Collected data
Segment Open
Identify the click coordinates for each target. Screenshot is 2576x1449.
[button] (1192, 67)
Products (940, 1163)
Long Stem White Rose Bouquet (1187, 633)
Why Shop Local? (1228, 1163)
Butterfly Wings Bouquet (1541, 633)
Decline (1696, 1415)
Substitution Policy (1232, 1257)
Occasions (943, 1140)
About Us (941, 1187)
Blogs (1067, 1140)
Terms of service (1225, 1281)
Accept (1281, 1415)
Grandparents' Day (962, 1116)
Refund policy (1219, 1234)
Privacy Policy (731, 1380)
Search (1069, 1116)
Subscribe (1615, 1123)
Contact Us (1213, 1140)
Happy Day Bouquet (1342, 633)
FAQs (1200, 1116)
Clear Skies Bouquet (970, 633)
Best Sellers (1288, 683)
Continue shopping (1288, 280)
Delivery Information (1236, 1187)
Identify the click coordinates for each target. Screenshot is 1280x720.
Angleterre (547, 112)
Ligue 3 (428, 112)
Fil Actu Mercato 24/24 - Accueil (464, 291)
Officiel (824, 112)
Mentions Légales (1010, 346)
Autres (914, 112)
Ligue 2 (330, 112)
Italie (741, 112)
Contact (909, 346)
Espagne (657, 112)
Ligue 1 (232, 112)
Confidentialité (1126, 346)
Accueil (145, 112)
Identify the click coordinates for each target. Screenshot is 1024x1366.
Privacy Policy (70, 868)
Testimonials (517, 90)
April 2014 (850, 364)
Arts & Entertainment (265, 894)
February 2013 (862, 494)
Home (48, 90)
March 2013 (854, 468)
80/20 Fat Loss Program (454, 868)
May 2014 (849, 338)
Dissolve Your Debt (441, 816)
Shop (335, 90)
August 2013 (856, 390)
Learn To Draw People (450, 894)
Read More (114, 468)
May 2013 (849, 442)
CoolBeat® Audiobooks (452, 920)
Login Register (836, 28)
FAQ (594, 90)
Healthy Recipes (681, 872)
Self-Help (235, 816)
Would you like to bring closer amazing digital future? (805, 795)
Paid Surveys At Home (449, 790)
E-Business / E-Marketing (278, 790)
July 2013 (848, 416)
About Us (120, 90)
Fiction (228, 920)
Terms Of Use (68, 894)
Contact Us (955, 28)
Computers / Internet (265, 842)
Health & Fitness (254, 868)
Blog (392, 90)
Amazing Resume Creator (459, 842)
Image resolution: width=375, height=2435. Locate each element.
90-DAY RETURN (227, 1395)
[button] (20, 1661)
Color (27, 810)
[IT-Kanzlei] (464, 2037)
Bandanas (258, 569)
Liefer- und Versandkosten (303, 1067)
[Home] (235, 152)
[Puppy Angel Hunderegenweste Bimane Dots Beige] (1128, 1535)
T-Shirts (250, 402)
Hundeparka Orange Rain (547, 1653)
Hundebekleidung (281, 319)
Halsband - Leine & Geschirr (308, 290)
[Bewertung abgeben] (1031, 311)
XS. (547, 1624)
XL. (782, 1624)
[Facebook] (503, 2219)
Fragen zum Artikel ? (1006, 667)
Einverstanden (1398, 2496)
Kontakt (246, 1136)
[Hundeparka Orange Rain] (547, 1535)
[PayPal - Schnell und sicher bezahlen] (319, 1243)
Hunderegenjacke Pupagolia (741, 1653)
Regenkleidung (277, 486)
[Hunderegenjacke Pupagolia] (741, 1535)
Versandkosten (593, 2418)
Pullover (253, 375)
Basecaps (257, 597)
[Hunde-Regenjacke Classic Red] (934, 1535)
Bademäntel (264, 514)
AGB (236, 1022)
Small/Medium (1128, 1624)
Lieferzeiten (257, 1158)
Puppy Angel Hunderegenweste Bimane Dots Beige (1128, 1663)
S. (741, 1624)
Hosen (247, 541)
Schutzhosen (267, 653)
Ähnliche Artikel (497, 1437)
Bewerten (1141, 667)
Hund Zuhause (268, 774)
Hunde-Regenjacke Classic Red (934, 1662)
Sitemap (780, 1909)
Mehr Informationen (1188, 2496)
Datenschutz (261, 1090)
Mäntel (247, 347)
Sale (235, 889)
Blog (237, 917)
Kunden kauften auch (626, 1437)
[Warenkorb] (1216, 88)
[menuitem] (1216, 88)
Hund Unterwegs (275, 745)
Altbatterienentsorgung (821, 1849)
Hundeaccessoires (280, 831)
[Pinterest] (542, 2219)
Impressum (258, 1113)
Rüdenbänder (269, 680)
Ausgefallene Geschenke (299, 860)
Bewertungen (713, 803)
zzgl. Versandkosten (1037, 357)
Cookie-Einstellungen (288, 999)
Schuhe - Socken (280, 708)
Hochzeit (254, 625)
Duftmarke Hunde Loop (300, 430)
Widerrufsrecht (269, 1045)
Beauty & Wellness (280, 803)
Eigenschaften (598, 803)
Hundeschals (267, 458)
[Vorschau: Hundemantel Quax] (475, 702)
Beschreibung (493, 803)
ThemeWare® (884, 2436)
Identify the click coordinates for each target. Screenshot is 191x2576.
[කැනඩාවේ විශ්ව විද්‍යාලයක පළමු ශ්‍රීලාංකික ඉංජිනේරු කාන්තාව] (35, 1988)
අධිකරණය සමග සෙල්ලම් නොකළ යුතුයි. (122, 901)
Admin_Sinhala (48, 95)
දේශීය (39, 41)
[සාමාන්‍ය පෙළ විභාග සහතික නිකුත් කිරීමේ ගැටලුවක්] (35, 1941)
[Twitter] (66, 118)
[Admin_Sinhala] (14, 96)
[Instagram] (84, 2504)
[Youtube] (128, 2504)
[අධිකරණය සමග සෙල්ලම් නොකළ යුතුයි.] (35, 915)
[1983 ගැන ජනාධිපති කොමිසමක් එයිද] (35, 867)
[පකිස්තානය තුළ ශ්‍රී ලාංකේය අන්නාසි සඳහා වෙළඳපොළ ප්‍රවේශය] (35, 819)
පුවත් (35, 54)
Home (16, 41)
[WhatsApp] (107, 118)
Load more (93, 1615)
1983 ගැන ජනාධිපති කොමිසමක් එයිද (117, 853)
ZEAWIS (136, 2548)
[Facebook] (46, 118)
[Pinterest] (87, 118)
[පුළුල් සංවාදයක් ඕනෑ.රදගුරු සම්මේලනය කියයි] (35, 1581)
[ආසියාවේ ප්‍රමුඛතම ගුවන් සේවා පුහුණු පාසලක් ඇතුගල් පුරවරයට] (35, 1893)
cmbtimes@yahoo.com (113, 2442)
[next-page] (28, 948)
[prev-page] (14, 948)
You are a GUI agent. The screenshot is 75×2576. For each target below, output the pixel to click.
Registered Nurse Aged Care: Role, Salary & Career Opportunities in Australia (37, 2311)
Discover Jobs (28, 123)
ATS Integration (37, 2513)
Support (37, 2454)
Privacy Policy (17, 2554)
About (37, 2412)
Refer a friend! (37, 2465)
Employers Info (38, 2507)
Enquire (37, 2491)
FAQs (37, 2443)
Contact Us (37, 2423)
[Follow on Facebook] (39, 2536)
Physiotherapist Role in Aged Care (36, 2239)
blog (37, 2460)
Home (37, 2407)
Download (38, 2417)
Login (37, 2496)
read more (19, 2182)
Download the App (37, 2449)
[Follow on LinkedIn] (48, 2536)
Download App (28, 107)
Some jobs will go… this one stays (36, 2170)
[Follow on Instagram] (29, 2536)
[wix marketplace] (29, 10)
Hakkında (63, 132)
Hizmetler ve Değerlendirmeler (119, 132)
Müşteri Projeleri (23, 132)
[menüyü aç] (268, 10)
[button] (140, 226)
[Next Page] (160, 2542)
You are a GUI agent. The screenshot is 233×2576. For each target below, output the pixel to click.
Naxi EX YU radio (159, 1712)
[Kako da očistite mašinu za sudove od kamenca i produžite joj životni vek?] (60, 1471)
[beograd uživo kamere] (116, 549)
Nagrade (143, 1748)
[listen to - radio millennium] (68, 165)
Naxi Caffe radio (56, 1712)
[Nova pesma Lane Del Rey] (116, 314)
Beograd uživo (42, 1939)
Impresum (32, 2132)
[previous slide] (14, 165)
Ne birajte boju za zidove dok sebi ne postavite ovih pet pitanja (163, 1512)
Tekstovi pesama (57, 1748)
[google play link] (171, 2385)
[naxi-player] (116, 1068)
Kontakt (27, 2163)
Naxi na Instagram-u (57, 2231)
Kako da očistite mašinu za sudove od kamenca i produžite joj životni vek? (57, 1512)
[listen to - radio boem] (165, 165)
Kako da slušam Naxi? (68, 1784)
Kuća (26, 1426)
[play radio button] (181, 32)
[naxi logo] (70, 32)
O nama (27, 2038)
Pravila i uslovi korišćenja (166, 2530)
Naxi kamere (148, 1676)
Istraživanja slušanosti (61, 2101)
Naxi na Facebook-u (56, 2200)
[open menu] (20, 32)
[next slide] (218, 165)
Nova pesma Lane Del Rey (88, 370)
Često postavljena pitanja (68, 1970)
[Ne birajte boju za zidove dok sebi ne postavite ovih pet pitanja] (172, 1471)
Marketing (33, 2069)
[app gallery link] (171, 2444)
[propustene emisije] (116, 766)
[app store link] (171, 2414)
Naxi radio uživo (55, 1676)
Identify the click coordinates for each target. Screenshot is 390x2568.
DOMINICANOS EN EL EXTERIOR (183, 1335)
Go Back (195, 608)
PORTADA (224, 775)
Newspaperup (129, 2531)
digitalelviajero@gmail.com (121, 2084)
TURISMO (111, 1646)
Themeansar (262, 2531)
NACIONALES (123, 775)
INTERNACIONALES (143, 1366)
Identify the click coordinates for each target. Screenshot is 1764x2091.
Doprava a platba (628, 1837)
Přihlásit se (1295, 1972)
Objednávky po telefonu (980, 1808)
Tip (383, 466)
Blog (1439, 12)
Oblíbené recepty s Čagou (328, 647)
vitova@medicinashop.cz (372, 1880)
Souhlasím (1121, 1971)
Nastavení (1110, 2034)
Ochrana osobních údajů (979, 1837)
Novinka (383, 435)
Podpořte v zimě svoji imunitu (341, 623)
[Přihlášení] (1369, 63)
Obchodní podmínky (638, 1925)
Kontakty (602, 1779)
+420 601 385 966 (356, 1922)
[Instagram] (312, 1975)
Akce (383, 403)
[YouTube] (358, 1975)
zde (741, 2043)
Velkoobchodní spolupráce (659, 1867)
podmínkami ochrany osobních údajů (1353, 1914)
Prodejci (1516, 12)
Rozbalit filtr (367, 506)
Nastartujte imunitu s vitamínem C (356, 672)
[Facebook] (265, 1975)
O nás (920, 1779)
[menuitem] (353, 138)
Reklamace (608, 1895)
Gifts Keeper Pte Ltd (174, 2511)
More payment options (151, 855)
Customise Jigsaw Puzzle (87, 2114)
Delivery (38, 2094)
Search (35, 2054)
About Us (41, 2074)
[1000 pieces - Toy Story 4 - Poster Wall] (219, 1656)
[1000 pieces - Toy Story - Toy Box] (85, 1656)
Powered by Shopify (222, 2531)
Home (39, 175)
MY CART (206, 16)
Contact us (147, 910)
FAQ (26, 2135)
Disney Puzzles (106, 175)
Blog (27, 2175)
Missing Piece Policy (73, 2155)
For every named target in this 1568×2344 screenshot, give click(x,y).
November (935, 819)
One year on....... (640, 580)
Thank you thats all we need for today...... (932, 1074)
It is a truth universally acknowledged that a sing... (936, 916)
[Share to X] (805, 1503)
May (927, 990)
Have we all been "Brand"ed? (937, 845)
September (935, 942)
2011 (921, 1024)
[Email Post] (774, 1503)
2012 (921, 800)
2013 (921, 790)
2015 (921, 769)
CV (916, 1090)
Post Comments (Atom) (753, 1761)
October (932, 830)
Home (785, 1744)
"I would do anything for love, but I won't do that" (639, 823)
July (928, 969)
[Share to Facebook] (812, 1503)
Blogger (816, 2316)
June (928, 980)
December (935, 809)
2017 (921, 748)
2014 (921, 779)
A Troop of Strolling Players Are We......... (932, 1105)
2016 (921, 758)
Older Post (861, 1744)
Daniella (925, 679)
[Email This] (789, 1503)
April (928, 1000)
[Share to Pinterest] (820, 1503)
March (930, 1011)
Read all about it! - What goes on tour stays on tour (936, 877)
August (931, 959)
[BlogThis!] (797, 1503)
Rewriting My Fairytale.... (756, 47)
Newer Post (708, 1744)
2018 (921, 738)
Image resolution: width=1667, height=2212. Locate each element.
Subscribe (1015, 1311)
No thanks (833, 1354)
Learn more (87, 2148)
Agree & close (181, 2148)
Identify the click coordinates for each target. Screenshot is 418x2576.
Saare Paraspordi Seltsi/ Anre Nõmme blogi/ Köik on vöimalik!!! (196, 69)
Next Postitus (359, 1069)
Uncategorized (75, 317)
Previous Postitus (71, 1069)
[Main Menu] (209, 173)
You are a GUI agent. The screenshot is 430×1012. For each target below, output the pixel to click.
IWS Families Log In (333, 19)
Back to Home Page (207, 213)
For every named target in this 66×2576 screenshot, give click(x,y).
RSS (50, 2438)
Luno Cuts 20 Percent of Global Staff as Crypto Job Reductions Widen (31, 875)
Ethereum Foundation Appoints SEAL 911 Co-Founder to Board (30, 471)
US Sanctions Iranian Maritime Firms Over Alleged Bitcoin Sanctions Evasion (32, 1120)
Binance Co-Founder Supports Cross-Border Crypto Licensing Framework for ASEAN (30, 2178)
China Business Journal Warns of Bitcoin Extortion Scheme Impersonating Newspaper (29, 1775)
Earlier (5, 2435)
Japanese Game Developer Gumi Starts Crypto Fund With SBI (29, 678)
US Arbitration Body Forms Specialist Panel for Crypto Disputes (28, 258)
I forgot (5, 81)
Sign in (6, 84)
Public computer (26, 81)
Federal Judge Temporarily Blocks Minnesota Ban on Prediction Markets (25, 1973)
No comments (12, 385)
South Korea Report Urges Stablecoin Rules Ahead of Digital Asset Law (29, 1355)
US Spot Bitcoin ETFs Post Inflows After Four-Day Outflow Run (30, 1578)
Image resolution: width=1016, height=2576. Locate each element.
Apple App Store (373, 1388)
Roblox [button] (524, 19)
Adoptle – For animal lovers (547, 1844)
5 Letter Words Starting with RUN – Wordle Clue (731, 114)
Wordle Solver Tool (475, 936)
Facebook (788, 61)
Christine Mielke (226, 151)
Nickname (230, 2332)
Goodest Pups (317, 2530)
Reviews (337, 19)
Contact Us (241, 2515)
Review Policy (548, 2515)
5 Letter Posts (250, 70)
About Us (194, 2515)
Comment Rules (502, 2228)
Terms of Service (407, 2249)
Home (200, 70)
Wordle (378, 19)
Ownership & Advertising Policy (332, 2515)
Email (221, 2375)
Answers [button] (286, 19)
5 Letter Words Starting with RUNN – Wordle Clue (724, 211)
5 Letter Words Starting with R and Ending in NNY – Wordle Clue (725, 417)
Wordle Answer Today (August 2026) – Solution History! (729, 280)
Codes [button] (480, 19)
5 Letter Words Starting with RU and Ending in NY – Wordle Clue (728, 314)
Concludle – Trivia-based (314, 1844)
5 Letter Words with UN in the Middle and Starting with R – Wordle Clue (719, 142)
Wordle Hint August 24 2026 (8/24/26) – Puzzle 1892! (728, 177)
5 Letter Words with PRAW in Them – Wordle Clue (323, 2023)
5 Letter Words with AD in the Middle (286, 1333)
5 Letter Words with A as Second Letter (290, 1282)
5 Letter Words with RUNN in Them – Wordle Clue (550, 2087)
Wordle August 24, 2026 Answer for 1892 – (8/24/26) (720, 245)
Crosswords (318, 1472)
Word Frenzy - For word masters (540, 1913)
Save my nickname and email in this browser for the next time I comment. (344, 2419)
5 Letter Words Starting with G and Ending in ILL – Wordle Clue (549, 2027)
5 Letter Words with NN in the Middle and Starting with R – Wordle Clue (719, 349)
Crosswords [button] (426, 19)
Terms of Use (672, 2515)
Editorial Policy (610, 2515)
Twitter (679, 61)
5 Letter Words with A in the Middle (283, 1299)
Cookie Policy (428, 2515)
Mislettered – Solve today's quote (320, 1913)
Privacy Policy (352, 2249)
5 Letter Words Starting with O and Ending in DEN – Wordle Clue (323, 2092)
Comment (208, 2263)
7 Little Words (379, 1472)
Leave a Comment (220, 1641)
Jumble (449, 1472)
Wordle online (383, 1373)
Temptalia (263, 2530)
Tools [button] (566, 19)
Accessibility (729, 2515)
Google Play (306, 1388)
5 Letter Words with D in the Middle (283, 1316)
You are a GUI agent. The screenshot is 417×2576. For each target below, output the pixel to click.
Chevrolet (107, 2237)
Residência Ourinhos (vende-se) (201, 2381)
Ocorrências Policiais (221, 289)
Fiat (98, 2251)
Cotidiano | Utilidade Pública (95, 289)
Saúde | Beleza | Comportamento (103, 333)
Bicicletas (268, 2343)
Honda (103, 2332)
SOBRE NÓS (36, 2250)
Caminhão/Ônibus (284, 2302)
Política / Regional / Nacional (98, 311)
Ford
Segment Closed
## Task
Once the line with "[previous slide] (14, 165)" is found in the records above, print exactly that line and every line after it through the line with "Naxi na Instagram-u (57, 2231)".

## Your response
[previous slide] (14, 165)
Ne birajte boju za zidove dok sebi ne postavite ovih pet pitanja (163, 1512)
Tekstovi pesama (57, 1748)
[google play link] (171, 2385)
[naxi-player] (116, 1068)
Kontakt (27, 2163)
Naxi na Instagram-u (57, 2231)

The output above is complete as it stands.